ROM String Files

From WebTV Wiki
Jump to navigation Jump to search

All first-gen WebTV/MSN TV clients store text strings and fragments of HTML used to compose some panels in proprietary file pairs contained in a ROMFS container. This pair consists of two files with specific extensions: a named .dat file that stores the actual string data, and a companion .dir file with the same name as the .dat, which contains pointers to each string in that file. These file pairs are usually stored under the ROMFS directory /ROM/Local/, and both files in each pair are either named USNNN or WWNNN (only seen with WebTV for Dreamcast), NNN being a padded number sequence.
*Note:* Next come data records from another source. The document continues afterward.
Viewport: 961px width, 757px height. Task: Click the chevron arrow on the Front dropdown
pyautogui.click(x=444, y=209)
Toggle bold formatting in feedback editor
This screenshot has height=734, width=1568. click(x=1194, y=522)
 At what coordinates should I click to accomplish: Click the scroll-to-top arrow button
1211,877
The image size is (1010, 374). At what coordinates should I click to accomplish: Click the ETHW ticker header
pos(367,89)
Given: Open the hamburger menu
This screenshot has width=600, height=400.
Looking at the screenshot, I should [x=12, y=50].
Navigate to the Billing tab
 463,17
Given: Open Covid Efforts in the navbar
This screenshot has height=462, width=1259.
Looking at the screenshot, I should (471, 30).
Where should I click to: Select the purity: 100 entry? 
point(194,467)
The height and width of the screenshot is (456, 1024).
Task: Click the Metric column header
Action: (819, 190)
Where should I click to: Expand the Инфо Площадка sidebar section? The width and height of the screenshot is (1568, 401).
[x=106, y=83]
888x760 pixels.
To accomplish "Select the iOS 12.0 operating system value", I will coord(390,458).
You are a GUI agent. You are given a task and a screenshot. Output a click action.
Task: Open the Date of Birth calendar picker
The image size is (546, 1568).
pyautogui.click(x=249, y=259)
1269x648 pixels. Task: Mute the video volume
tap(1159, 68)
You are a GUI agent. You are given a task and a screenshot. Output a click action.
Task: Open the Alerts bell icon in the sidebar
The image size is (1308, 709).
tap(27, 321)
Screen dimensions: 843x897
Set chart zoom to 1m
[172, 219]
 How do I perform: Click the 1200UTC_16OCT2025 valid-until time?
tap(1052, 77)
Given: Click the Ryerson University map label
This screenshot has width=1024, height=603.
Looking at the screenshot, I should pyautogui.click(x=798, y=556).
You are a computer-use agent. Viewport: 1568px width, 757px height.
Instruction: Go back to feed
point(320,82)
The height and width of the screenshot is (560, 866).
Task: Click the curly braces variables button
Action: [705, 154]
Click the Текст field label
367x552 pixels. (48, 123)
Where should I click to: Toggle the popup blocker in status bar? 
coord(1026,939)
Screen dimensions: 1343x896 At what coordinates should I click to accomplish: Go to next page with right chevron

For simplicity, we will simply refer to the entire format as ROM string files.

The .dat files used for ROM string files store strings by simply storing the raw data sequentially, adding a NUL byte to the end of each string. .dir files store pointers to the start of each string in its corresponding .dat file as a sequence of packed 32-bit integers in big endian format. The .dir files are used to properly read the .dat strings, where they are read from each pointer until a NUL byte is reached.

Caveats

ROM string files do not have any standard for newlines or any way to specify what newline format is used in a set of strings, and as observed in several WebTV/MSN TV builds, the newline format used can vary between builds/releases and is not guaranteed to be consistent. For example, the WebTV Classic builds and WebTV for Dreamcast usually store line-separated text in ROM string files with the line feed terminator, while the 2.9 MSN TV builds for some reason use carriage return (CR) for line-separated text in its ROM string files.

Text encoding is also not explicitly defined for strings stored in ROM string files, expecting the WebTV/MSN TV client to use its own set encoding for rendering the text. English WebTV/MSN TV box builds appear to use standard ASCII for ROM strings, while WebTV for Dreamcast uses Shift-JIS encoding for all of its ROM strings.